▶ TASK PROMPT:
Only the lines from the one containing "You are a GUI" through the end of the entries are wanted, retyped exactly and without pictures.

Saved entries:
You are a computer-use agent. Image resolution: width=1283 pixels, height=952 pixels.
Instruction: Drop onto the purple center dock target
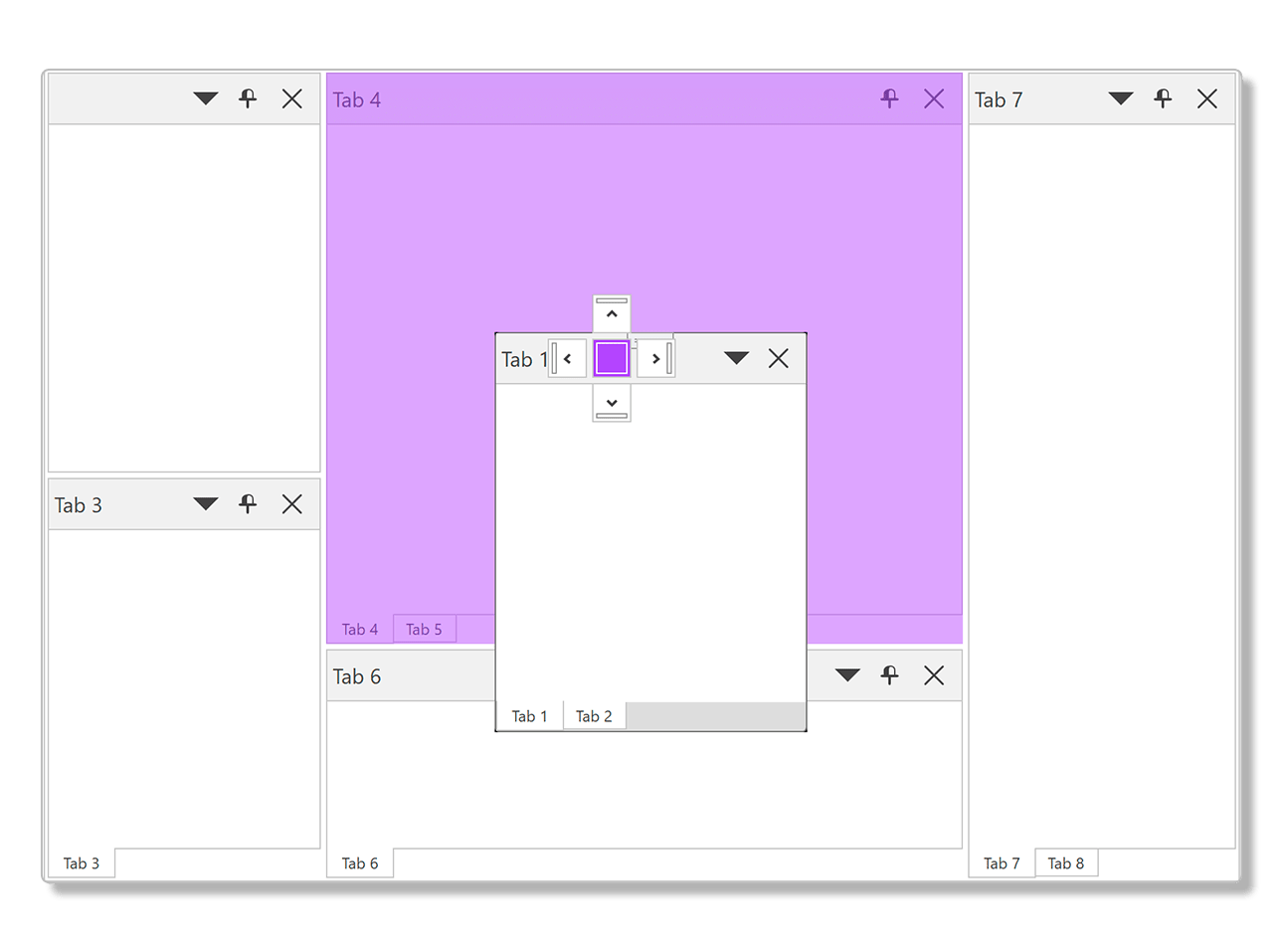(x=611, y=358)
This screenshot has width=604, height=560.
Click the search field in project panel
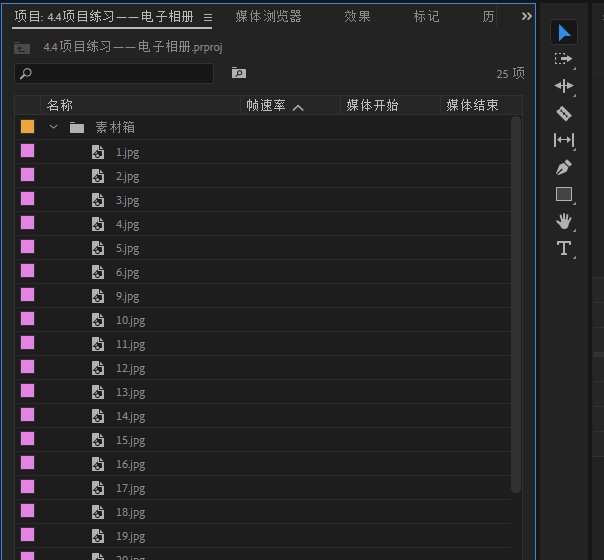(x=115, y=74)
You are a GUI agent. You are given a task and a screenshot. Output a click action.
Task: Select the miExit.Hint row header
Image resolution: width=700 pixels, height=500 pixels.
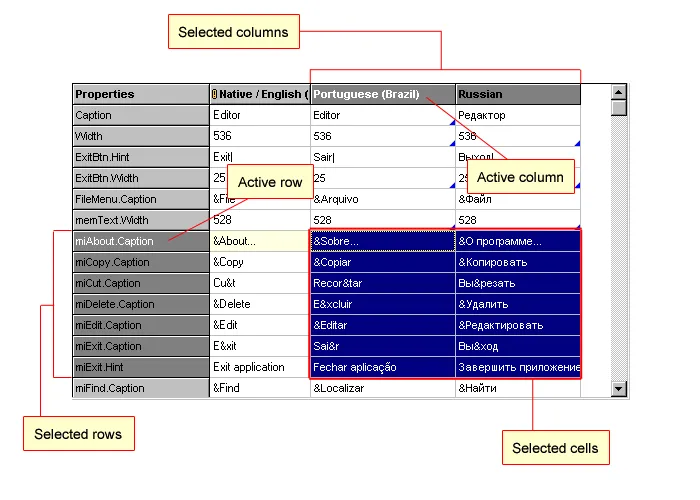coord(140,367)
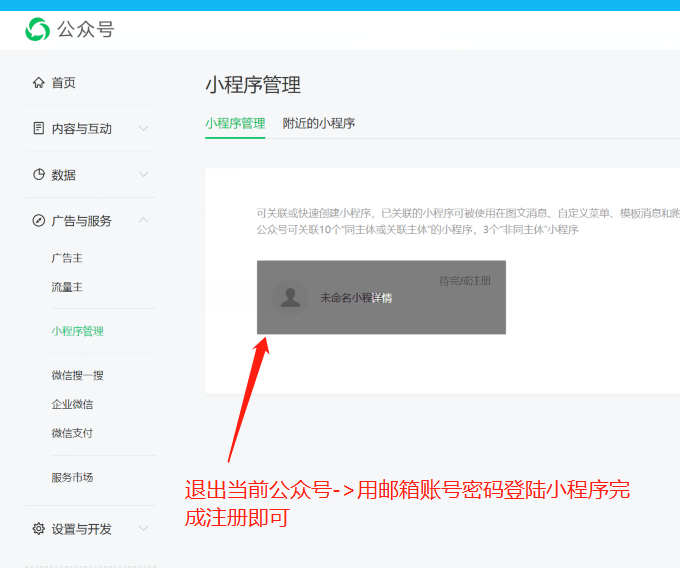Click the 设置与开发 gear icon

(39, 529)
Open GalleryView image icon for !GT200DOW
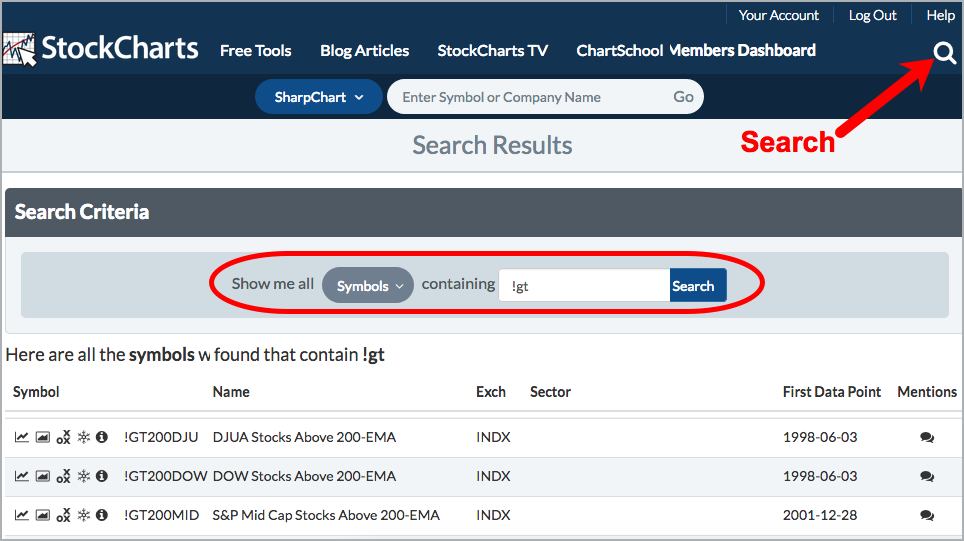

▶ ANSWER TO THIS EXERCISE:
You are a GUI agent. You are given a task and a screenshot. Output a click action.
Task: Select the miExit.Hint row header
Image resolution: width=700 pixels, height=500 pixels.
coord(140,367)
Click the 设置与开发 gear icon

(39, 529)
Open GalleryView image icon for !GT200DOW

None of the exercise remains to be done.